● Problem to solve
Word for word, set down every line of the entries below from the line with "The height and width of the screenshot is (469, 781)." to the line with "This screenshot has width=1296, height=633.", including both, and no other line.

┌─ Given information

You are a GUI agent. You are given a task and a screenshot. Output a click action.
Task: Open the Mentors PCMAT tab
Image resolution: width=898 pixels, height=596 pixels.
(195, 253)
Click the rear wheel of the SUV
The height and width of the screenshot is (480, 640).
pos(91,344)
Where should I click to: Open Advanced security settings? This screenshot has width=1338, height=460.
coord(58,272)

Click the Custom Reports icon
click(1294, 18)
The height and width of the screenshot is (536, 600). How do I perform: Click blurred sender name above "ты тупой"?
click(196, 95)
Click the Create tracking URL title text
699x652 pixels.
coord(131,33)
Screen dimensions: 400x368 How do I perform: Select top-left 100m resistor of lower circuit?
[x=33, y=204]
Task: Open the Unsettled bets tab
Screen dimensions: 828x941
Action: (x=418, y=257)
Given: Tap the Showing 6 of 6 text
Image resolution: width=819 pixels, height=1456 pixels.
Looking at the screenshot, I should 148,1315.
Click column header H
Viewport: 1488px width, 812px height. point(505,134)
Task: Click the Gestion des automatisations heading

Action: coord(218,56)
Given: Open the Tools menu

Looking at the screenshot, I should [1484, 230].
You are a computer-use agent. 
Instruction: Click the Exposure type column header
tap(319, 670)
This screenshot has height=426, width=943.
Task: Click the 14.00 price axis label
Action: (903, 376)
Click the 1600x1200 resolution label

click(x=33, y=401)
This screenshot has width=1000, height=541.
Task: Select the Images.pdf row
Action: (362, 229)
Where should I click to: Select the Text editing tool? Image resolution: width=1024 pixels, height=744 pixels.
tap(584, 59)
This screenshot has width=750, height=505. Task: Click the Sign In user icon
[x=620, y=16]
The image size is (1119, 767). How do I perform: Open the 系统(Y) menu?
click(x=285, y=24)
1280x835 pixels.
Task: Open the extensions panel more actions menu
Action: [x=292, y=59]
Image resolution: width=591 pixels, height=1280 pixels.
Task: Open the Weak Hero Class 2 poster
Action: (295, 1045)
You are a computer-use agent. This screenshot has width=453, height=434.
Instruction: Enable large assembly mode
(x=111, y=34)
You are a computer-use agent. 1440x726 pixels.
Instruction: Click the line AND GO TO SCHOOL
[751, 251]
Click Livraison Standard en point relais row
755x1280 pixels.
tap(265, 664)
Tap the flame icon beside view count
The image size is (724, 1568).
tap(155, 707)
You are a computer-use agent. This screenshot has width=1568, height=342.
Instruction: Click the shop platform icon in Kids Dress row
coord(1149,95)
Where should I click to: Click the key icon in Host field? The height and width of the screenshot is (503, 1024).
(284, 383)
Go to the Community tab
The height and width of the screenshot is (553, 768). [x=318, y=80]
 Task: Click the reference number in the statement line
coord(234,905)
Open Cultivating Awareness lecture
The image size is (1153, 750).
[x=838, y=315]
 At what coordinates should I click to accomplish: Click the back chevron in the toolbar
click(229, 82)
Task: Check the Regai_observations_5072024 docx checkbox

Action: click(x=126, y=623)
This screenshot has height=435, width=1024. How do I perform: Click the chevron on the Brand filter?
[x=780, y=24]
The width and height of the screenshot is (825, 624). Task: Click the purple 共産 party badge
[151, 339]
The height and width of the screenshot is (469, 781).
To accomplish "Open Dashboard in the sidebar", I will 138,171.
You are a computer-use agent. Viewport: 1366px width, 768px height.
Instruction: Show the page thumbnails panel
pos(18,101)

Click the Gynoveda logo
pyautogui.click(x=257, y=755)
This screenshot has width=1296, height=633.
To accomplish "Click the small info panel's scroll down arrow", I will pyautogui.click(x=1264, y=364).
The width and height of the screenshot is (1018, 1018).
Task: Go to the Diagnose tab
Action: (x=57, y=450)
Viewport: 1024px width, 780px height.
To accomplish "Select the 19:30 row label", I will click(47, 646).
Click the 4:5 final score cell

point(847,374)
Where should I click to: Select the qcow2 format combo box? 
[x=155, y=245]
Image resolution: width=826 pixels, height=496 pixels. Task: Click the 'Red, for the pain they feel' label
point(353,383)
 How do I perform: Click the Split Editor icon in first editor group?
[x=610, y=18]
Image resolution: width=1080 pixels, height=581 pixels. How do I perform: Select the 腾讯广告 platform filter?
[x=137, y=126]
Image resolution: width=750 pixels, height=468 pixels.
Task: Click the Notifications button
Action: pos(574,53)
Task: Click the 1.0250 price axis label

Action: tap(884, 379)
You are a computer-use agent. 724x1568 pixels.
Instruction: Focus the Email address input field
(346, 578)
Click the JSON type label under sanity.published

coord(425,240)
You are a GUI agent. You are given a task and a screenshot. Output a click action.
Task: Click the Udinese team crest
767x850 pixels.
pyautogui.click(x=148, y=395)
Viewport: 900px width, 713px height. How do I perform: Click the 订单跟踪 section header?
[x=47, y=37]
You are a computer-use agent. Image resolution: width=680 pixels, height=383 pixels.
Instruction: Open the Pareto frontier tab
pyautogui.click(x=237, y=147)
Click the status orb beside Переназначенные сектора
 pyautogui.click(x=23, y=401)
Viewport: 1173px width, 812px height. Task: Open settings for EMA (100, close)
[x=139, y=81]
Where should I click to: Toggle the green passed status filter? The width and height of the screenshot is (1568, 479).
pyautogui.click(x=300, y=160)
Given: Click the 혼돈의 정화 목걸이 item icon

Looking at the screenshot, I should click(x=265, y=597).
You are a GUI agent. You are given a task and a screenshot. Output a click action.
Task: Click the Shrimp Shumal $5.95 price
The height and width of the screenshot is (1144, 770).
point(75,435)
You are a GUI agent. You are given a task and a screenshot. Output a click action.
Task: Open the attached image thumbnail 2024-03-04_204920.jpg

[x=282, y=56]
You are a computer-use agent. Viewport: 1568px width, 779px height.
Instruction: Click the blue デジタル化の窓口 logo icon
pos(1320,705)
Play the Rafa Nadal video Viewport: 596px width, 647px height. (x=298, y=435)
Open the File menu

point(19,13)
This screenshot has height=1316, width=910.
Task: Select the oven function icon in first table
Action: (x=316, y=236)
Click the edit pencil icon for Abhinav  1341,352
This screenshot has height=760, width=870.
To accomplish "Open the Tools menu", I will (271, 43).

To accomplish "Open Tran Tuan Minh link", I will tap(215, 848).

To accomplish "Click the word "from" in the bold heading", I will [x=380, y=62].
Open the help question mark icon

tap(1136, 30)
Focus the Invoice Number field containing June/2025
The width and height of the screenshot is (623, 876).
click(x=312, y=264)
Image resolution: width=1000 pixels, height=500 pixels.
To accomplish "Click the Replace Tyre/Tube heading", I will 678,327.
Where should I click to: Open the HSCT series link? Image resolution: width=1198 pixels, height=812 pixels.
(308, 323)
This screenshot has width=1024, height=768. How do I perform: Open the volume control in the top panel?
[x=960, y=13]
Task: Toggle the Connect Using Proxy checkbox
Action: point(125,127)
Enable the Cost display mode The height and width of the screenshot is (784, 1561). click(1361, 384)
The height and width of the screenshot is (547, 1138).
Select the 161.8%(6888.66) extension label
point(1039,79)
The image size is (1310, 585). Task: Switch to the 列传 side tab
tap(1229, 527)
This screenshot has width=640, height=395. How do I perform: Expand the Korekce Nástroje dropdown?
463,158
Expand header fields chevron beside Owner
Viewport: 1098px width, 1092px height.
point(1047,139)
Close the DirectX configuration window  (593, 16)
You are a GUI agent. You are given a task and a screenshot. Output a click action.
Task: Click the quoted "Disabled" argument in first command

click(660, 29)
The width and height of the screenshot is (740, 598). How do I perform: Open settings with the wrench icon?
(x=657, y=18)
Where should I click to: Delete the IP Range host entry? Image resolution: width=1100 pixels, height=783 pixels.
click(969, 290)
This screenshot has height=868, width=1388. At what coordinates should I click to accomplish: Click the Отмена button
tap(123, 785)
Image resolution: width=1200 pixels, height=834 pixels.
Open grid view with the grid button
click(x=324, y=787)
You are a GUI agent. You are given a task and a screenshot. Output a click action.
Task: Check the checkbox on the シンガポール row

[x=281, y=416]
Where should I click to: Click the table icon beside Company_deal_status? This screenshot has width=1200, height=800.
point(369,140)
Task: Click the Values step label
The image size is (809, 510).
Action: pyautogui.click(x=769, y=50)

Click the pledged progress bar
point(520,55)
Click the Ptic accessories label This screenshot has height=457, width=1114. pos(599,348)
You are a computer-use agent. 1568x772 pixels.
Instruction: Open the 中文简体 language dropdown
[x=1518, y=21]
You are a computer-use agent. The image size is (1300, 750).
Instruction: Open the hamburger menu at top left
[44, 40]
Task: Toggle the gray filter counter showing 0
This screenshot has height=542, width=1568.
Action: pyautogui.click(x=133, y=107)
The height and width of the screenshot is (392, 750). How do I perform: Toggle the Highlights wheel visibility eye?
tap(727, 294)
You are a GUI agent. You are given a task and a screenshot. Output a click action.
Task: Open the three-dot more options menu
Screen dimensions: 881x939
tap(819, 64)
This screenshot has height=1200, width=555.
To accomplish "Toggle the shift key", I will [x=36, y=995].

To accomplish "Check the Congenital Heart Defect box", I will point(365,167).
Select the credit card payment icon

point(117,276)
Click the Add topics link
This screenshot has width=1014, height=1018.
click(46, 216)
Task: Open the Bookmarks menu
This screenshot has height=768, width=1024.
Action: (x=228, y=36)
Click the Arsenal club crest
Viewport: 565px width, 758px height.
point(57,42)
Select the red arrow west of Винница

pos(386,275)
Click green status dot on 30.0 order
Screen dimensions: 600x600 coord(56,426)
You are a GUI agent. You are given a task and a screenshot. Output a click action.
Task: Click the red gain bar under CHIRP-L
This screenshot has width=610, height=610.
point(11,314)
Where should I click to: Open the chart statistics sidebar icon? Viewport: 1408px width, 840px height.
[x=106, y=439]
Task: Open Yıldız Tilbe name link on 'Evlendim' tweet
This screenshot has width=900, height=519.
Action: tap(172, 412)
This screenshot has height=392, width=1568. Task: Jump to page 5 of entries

└─

● Task result
The height and width of the screenshot is (469, 781).
To accomplish "Open Dashboard in the sidebar", I will 138,171.
You are a computer-use agent. Viewport: 1366px width, 768px height.
Instruction: Show the page thumbnails panel
pos(18,101)

Click the Gynoveda logo
pyautogui.click(x=257, y=755)
This screenshot has width=1296, height=633.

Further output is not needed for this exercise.